Indeed, replacing JFloat with JDouble does seem to result in the expected response but causes a test failure in tests/test_builtins.py::test_round

AssertionError: Typed and untyped translated bytecode did not return expected result (1.05) for arguments (1.055, 2); it returned (1.06) (typed) and (1.06) (untyped) instead.
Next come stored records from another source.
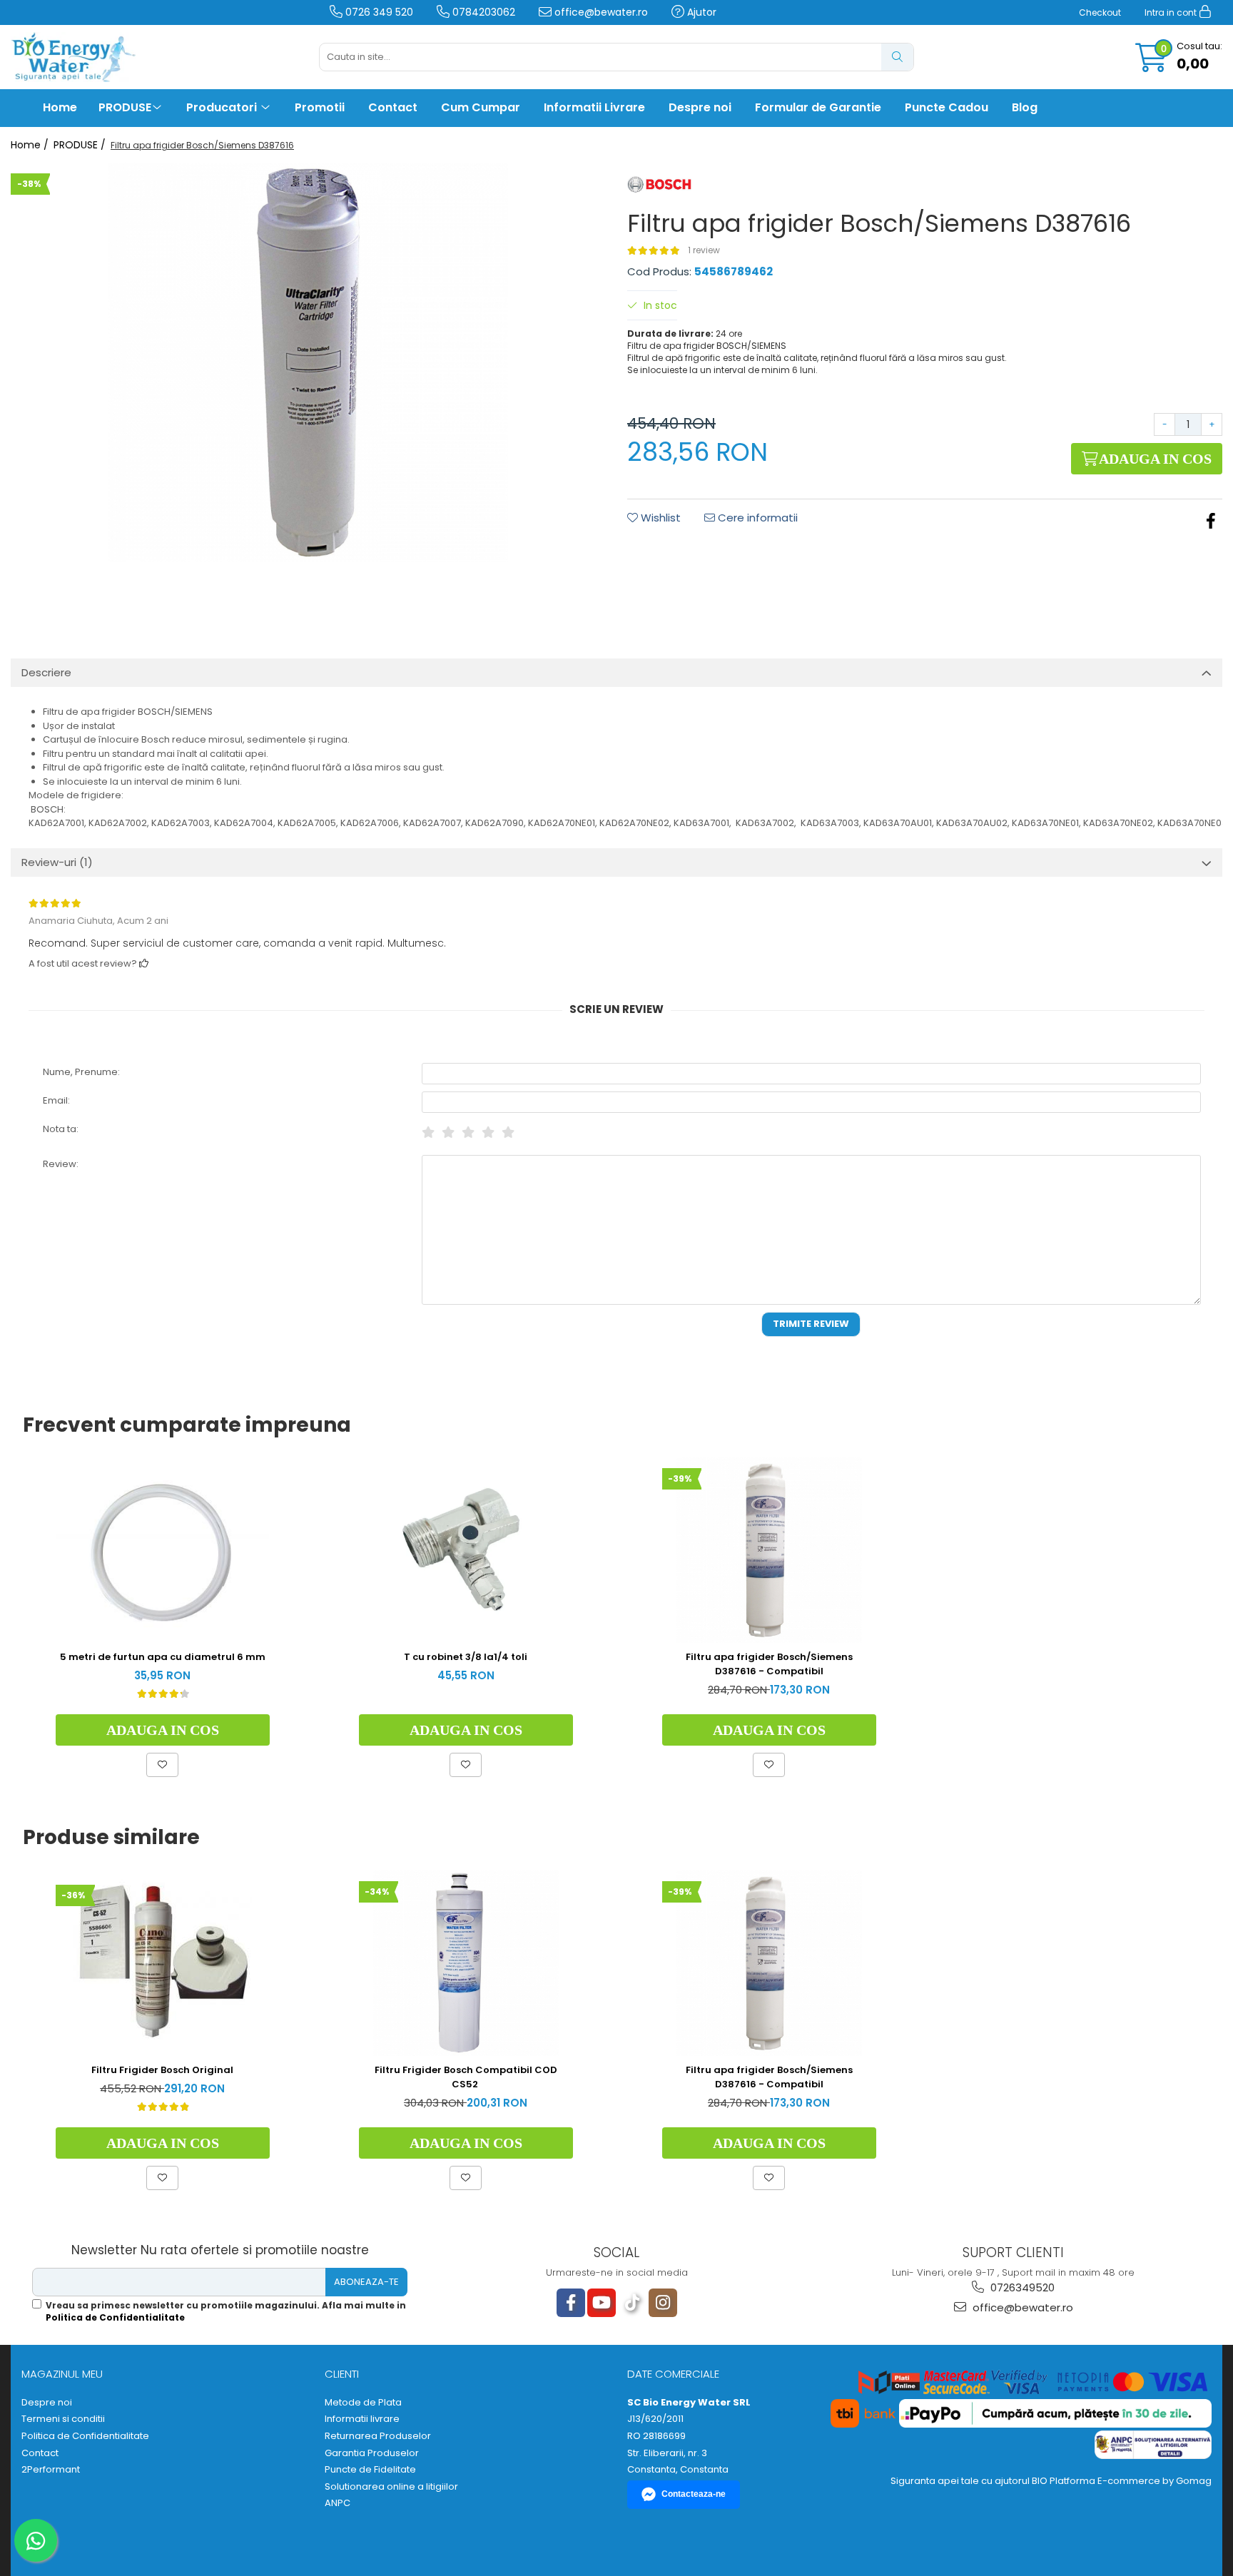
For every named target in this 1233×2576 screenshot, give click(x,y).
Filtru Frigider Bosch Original (162, 2070)
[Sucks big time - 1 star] (428, 1132)
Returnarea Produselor (378, 2436)
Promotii (320, 107)
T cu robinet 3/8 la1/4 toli (465, 1657)
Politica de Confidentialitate (115, 2317)
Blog (1024, 107)
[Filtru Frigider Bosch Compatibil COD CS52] (466, 1963)
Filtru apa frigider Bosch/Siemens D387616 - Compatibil (769, 1664)
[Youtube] (601, 2303)
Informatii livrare (362, 2419)
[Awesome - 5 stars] (508, 1132)
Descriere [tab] (46, 672)
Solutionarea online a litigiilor (391, 2486)
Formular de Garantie (818, 107)
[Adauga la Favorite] (162, 1765)
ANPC (337, 2503)
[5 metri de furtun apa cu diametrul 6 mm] (163, 1550)
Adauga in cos (1154, 459)
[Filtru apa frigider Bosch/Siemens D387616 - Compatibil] (769, 1550)
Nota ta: (60, 1129)
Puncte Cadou (946, 107)
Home (60, 107)
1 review (704, 250)
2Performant (50, 2469)
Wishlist (659, 517)
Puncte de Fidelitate (370, 2469)
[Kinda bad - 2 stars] (448, 1132)
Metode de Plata (363, 2402)
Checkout (1100, 12)
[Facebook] (571, 2303)
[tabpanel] (308, 362)
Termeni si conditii (63, 2419)
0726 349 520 (377, 12)
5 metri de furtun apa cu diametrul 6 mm (162, 1657)
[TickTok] (632, 2303)
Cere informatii (756, 517)
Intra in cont (1172, 12)
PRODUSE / (81, 145)
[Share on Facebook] (1211, 521)
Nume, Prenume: (81, 1072)
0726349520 (1021, 2287)
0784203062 (482, 12)
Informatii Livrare (594, 107)
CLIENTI (342, 2373)
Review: (60, 1164)
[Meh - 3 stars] (468, 1132)
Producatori (223, 107)
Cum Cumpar (480, 107)
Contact (392, 107)
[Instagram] (663, 2303)
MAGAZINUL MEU (62, 2373)
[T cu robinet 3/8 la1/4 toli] (466, 1550)
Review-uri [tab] (57, 862)
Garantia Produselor (372, 2453)
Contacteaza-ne (693, 2494)
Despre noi (700, 107)
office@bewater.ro (600, 12)
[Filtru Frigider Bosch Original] (163, 1963)
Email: (56, 1100)
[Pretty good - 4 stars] (488, 1132)
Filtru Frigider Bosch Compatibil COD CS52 (466, 2077)
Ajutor (700, 12)
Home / (31, 145)
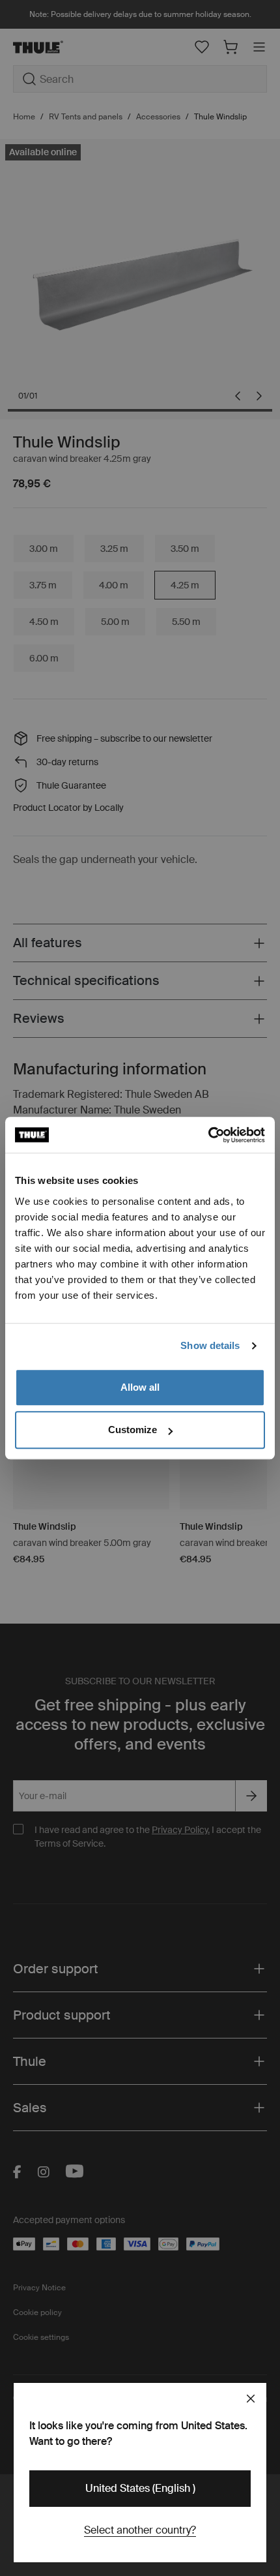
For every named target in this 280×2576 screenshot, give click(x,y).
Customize (132, 1429)
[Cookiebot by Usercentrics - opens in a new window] (208, 1135)
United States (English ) (140, 2488)
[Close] (251, 2398)
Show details (210, 1345)
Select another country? (140, 2530)
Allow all (140, 1387)
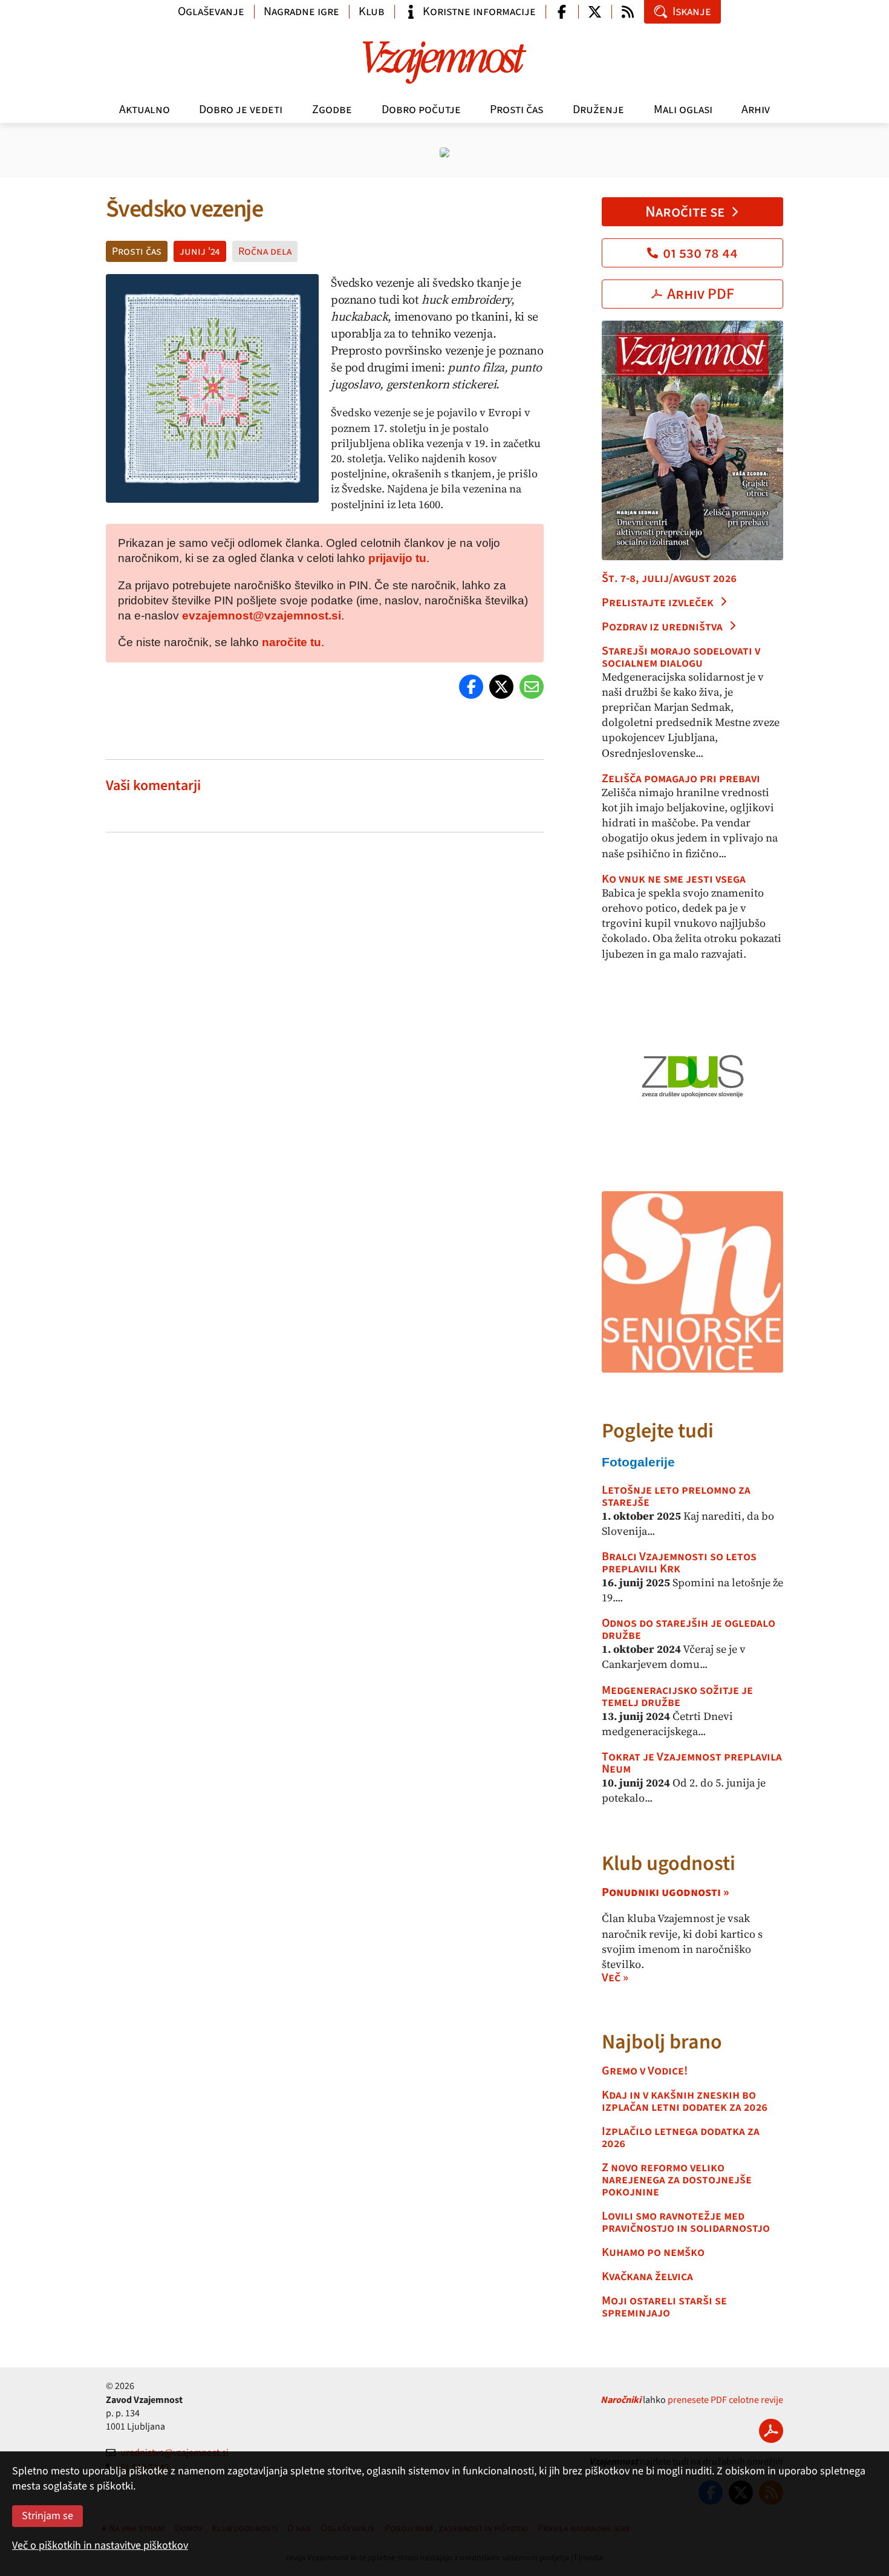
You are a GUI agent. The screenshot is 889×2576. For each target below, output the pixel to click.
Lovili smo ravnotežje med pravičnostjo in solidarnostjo (686, 2222)
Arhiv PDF (700, 294)
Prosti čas (516, 109)
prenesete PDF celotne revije (725, 2400)
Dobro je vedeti (240, 109)
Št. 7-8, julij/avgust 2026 (669, 578)
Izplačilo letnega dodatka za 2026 (681, 2137)
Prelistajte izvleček (658, 603)
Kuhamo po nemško (653, 2252)
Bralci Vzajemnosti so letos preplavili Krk (679, 1563)
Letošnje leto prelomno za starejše (676, 1496)
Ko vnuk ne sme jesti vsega (674, 879)
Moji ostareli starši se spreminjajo (664, 2307)
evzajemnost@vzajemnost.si (261, 615)
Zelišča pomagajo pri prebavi (681, 779)
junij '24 (200, 251)
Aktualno (144, 109)
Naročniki (621, 2400)
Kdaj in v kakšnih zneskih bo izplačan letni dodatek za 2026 (684, 2101)
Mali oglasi (683, 109)
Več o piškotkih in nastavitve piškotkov (100, 2545)
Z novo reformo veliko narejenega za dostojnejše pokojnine (677, 2180)
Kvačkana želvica (647, 2276)
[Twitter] (501, 687)
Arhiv (755, 109)
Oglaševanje (211, 11)
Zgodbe (332, 109)
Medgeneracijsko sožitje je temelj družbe (677, 1696)
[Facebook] (471, 687)
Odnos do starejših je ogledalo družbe (688, 1629)
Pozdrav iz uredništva (662, 627)
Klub (372, 11)
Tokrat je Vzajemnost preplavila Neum (692, 1763)
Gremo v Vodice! (645, 2071)
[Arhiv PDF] (771, 2431)
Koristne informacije (479, 11)
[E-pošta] (531, 687)
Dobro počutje (421, 109)
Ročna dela (264, 251)
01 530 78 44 (700, 253)
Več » (615, 1978)
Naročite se (685, 212)
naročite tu (291, 642)
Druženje (598, 109)
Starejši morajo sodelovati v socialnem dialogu (681, 657)
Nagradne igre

The reason was BigDecimal.valueOf(double), which creates a BigDecimal from the canonical toString (so BigDecimal.valueOf(1.055) == BigDecimal("1.055"). But since 1.055 cannot be exactly represented as a 64-bit float, it not actually 1.055 but 1.05499999..., which rounds to 1.05 (and not 1.06 like 1.055). To fix, using new BigDecimal(double) (which uses all the digits of the double instead of the shortest real number that get mapped to the double) in place of BigDecimal.valueOf(double).